Adam Blackler, an assistant professor in the University of Wyoming’s Department of History, recently received a grant to co-host the Trans-Atlantic Summer Institute (TASI) to discuss reparations in Germany.

Blackler will co-lead a two-week seminar titled “Reparations: A Global German Affair” July 18-29 with interdisciplinary faculty at the University of Minnesota-Twin Cities’ (UMTC) Center for German and European Studies (CGES). The seminar is open to doctoral students whose research is focused on reparations in the aftermath of genocide, mass violence, state violence and colonial crimes.

While the seminar will focus on German contexts, students can approach the topic from various disciplinary perspectives, such as history, literature, performance, ethnic studies, art history, law and anthropology. Advanced doctoral students can share chapter or article drafts, and students in earlier stages each may present a dissertation prospectus or an equivalent text. Travel and meal accommodations will be covered. The deadline to apply is Sunday, May 1. For more information, go here.

Blackler received the $75,000 TASI grant from the Deutscher Akademischer Austauschdienst (DAAD), or the German Academic Exchange Service. The DAAD is an international service that funds faculty and student research in Germany. UMTC’s CGES is among the 19 DAAD-funded centers. For more information on DAAD, go here.

Blackler says he and his UMTC colleagues are grateful to receive DAAD funding. The seminar will focus on local discussions surrounding reparations and social justice in the context of Indigenous dispossession, anti-Black violence and structural racism.

Blackler adds that the TASI seminar will take a comparative, multidisciplinary lens to critically explore the following questions: What role does remuneration play in the aftermath of mass violence? Who gets to determine the parameters of these exchanges, and who is left out of the conversation? How do reparations shape historical memory in the communities representing victimized groups as well as in those compensating for past crimes?
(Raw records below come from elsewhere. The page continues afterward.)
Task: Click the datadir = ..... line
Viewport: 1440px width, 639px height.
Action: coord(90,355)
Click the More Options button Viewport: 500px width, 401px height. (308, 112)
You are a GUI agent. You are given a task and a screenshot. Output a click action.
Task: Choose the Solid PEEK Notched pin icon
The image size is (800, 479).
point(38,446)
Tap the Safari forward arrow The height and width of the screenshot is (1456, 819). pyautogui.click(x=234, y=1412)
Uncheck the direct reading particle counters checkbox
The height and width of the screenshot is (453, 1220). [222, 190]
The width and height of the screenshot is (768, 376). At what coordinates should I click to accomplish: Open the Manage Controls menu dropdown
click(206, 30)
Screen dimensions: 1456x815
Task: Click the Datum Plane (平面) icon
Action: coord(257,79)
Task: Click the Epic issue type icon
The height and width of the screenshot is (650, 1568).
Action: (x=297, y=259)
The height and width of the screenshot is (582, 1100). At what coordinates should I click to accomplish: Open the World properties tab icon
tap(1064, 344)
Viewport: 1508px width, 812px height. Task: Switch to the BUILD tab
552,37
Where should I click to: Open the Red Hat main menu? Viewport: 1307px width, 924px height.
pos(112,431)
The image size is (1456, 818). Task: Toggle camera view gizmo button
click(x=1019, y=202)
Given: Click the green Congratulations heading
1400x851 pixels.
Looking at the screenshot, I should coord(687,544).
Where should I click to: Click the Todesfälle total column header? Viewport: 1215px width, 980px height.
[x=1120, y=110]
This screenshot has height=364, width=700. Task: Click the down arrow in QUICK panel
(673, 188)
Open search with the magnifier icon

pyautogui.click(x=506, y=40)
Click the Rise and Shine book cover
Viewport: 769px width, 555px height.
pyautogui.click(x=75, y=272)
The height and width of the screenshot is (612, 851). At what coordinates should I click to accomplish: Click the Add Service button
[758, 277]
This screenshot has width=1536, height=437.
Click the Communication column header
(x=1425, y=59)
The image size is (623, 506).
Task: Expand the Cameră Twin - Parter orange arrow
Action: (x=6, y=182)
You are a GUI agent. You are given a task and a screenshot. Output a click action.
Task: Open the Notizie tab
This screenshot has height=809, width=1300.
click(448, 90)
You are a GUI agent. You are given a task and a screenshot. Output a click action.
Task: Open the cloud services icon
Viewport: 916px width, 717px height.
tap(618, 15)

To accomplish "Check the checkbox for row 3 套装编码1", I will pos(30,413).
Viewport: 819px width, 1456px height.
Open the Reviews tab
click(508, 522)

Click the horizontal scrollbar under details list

Seminar discussions will be facilitated by a multidisciplinary team of experts, including Blackler; Sheer Ganor, a historian of German-speaking Jewry and assistant professor of genocide studies in UMTC’s Department of History; Zoé Samudzi, a Zimbabwean American writer and scholar whose work focuses on the Herero-Nama genocide; and Jamele Watkins, an assistant professor of German studies at UMTC.

Blackler is a historian of modern Germany and southern Africa whose research emphasizes the transnational dimensions of imperial occupations and settler-colonial violence in the 19th and 20th centuries. His scholarly interests also include the political and social dynamics of Germany’s Weimar Republic and the interdisciplinary fields of the Holocaust and genocide studies, and international human rights.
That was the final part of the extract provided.